Reputation: 35
I have this simple grammar file:
expr : ID Divider ID;
divider_stat : 'Divider' Divider;
Divider : '#';
ID : ALPHA ('_' | ALPHA | DIGIT)*;
fragment ALPHA : [a-zA-Z];
fragment DIGIT : [0-9];
SkipTokens : [ \t\r\n]+ -> skip;
In this case, Divider
is fixed (#
). But in real scenario, Divider
will be defined as the char after 'Divider'
keyword.
Is there anyway to set Divider
according to the value in divider_stat
?
For input:
Divider -
id1 - id2
Tokens will be:
<ID>,'id1'
<Divider>,'-'
<ID>,'id2'
For input:
Divider $
id1$id2
Tokens will be:
<ID>,'id1'
<Divider>,'$'
<ID>,'id2'
The divider is always 1 char
Upvotes: 0
Views: 253
Reputation: 170158
You could use a lexical mode for this, a bit of target specific code and a predicate. Whenever the lexer "sees" the keyword "Divider"
, it moves in the DividerMode
where only a space can be matched (and is skipped) or a non-space is matched, which will become the new divider char. Inside the Divider
lexer rule, you first chck (with a predicate) if the next character in the stream is the current divider-char.
Here's a small Java demo:
DemoLexer.g4
lexer grammar DemoLexer;
@members {
private char divider = '#';
}
K_Divider : 'Divider' -> skip, pushMode(DividerMode);
Divider : {_input.LA(1) == divider}? . ;
ID : ALPHA ('_' | ALPHA | DIGIT)*;
fragment ALPHA : [a-zA-Z];
fragment DIGIT : [0-9];
SkipTokens : [ \t\r\n]+ -> skip;
mode DividerMode;
Spaces : [ \t\r\n]+ -> skip;
NewDivider : ~[ \t\r\n] {this.divider = getText().charAt(0);} -> skip, popMode;
DemoParser.g4
parser grammar DemoParser;
options {
tokenVocab=DemoLexer;
}
parse : expr+ EOF;
expr : ID Divider ID;
And a small Java class to test it all:
String source =
"id1 # id2\n" +
"Divider -\n" +
"id3 - id4";
DemoLexer lexer = new DemoLexer(CharStreams.fromString(source));
DemoParser parser = new DemoParser(new CommonTokenStream(lexer));
ParseTree root = parser.parse();
System.out.println(root.toStringTree(parser));
will print:
(parse (expr id1 # id2) (expr id3 - id4) <EOF>)

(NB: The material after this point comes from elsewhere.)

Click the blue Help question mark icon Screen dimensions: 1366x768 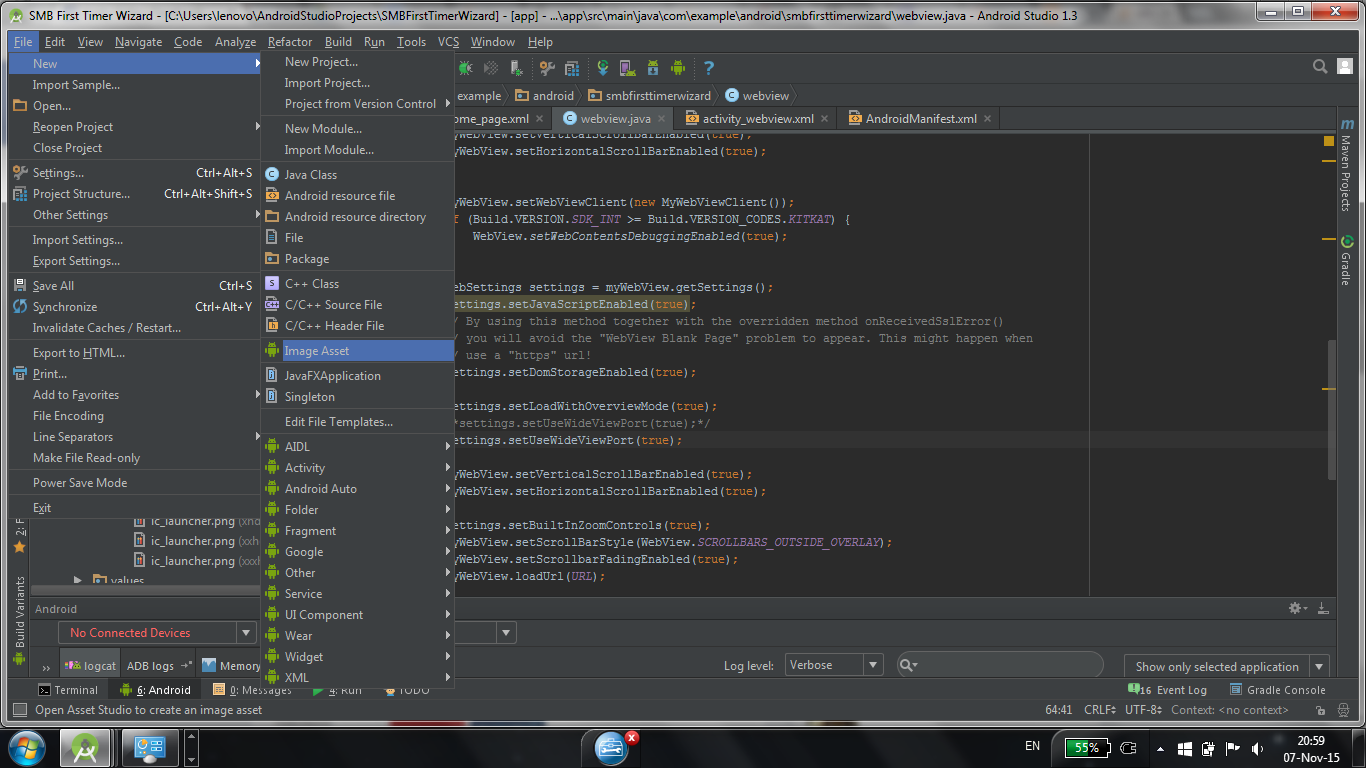pos(708,68)
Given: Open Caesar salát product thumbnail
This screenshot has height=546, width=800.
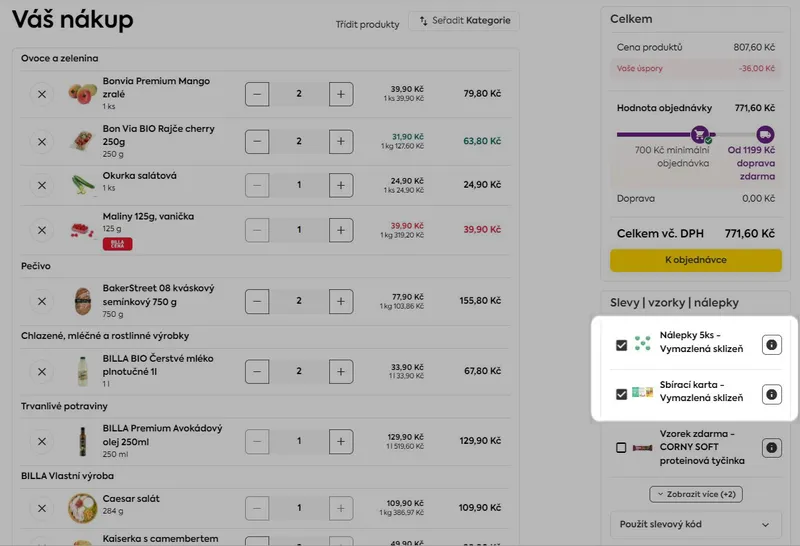Looking at the screenshot, I should coord(82,508).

When using lexical modes, you need to separate the lexer- and parser grammar files. You could also use a combined grammar, but then you'd need to match Divider ?
in one go:
Demo.g4
grammar Demo;
@lexer::members {
private char divider = '#';
}
parse : expr+ EOF;
expr : ID Divider ID;
K_Divider : 'Divider' [ \t\r\n]+ ~[ \t\r\n] {this.divider = getText().charAt(getText().length() - 1);} -> skip;
Divider : {_input.LA(1) == divider}? . ;
ID : ALPHA ('_' | ALPHA | DIGIT)*;
fragment ALPHA : [a-zA-Z];
fragment DIGIT : [0-9];
SkipTokens : [ \t\r\n]+ -> skip;
Upvotes: 1